María atisbó en Emilio la entonación del héroe que empieza a percibir su conversión en mártir y se asustó.

—Ten cuidado. Tú sólo eres un periodista. Esa gente de la que me hablas parece dispuesta a hacer daño para conseguir sus propósitos.

—Sí, sólo soy un periodista, un hombre que se dedica a hacer preguntas. Pero me temo que en esta ocasión le estoy haciendo el trabajo a otros y, para colmo, tengo la sensación de que estoy metido en donde no me llaman. —Levantó los ojos del suelo para dirigirlos a María—. Hay que llevar a Carrerilla hasta la parada del bus.

—¿Y tú adónde vas?

—Te acompaño a casa y luego seguiré metiendo los pies en la charca, a ver hasta dónde me hundo hoy.

Después de dejar a su acompañante en su domicilio y agradecerle que le hubiese dedicado una mañana entera en lugar de uno de aquellos encuentros fugaces en la cervecería, Emilio pasó por el periódico. Era su día libre y nadie le obligaba a estar allí, pero necesitaba un teléfono para llamar a Vicente. Con un poco de suerte, el policía estaría en la comisaría. No podía dejarse llevar por esa sobrevenida desconfianza hacia él. Seguro que nunca le fallaría, aunque…

—Gisbert, ¿eres tú?

—¡Hombre! —fue su saludo—. El periodista desaparecido misteriosamente después de una noche… ¿agitada?

—El mismo, pero supongo que con cien pesetas menos: las que te debo.
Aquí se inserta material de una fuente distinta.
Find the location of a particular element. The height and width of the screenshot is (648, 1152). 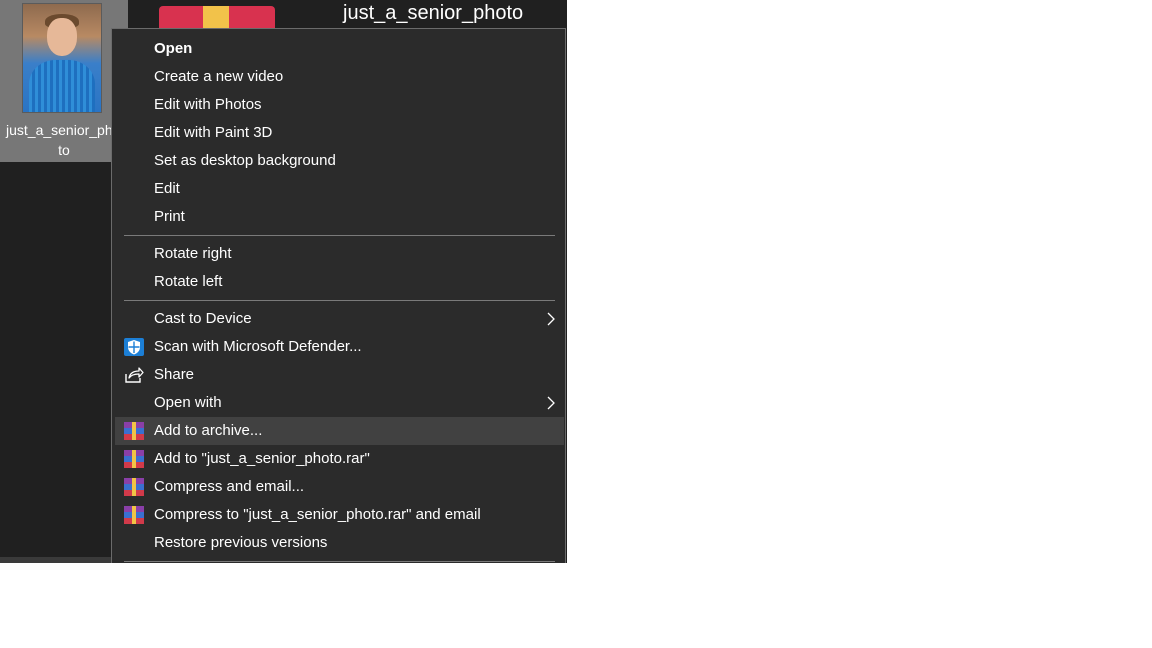

defender-shield-icon is located at coordinates (134, 347).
—¡Qué me vas a deber a mí! Al contrario: he echado cuentas y tengo que darte… ¡ochenta pesetas! —cantó el policía con entonación de premio en un sorteo—. He ido a tu casa a buscarte para dártelas, pero no estabas, así que otro día será. ¿Qué más se le puede pedir a una noche? ¡Buenas compañías, unas copas y una propina que nos gastaremos tan ricamente a la menor oportunidad!
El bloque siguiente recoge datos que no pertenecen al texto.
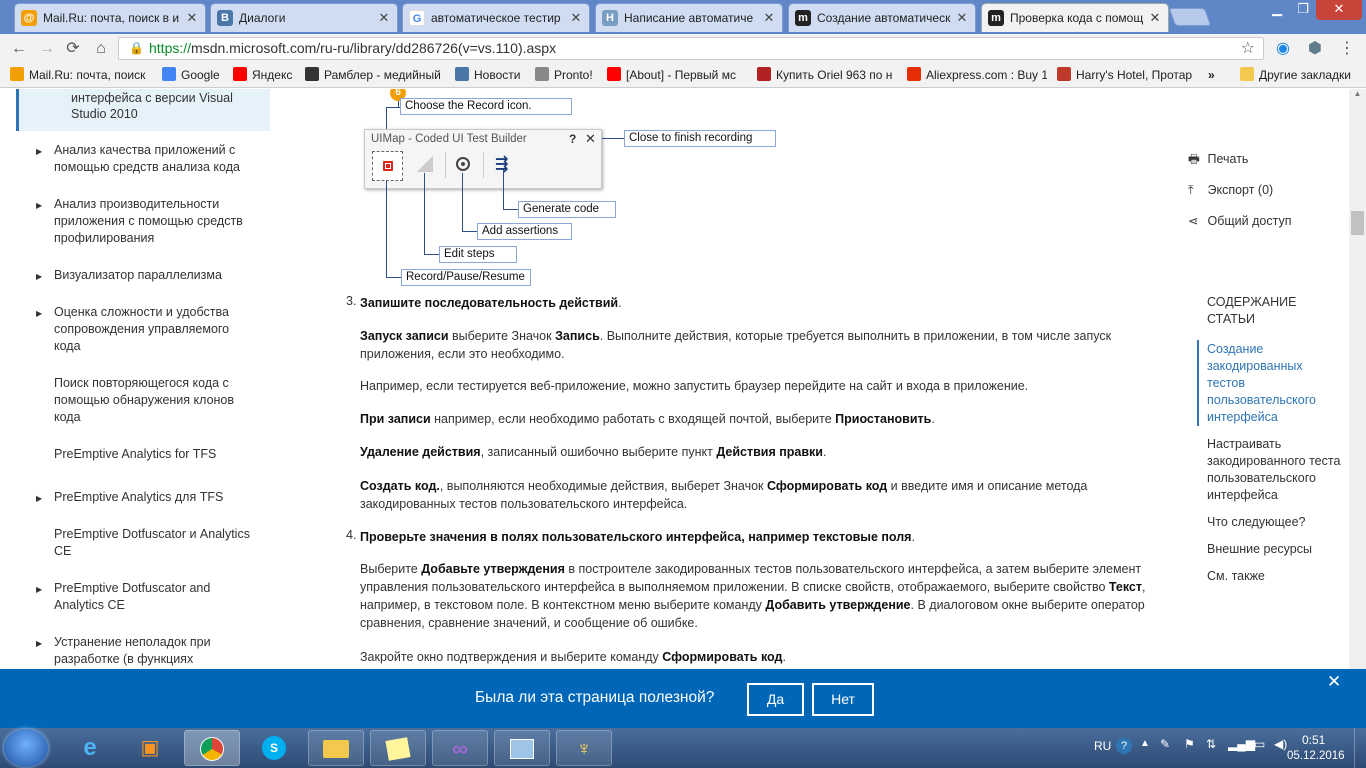 This screenshot has width=1366, height=768. I want to click on url-scheme: https://, so click(170, 48).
—Bien, ya haremos cuentas. En realidad te llamo porque quiero que investigues algo para mí. Antes tengo que contarte…

Emilio le explicó qué era el Códice Sinaítico y le mencionó que el facsímil había desaparecido de los sótanos de la Biblioteca Nacional.
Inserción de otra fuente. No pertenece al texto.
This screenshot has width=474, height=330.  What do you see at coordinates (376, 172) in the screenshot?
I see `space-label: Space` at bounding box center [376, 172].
—La otra noche hubo algo de movimiento en ese edificio, ¿no tendrás algo que ver? —le interrogó Vicente, aparentemente turbado.

Emilio no alcanzó a percibir si su pregunta era sincera o si suponía una emboscada para descubrirle en un renuncio. Tal vez Gisbert, o alguno de sus hombres, formaba parte de aquel rebaño de personas misteriosas que llevaba a sus espaldas desde que empezó a indagar sobre aquel libro.

—No, yo no he robado nada, pero quiero saber quién pudo haberlo hecho. ¿Podrías revisar los expedientes para ver si se ha registrado algún asalto a la biblioteca? Puede que la desaparición de un libro entre tantos miles de ejemplares os pasara inadvertida.

—¿Robo de libros? ¡Estos ladrones ya no son lo que eran! ¡Libros! ¡Qué degeneración, la de ese oficio tan noble! —lamentó Vicente—. Está bien, te lo miraré esta tarde. Aquí los sábados hay poca faena.

—Luego te llamo.

El periodista dejó el edificio de la calle de Larra para dirigirse a la Residencia de Estudiantes, en la colina de los Chopos. Ramón Panal se alojaba en aquel vivero de talentos que tanto nombre ilustre había dado al país. Emilio supuso que la relajación sabatina de un recinto universitario tan efervescente podría ayudarle a encontrar respuestas.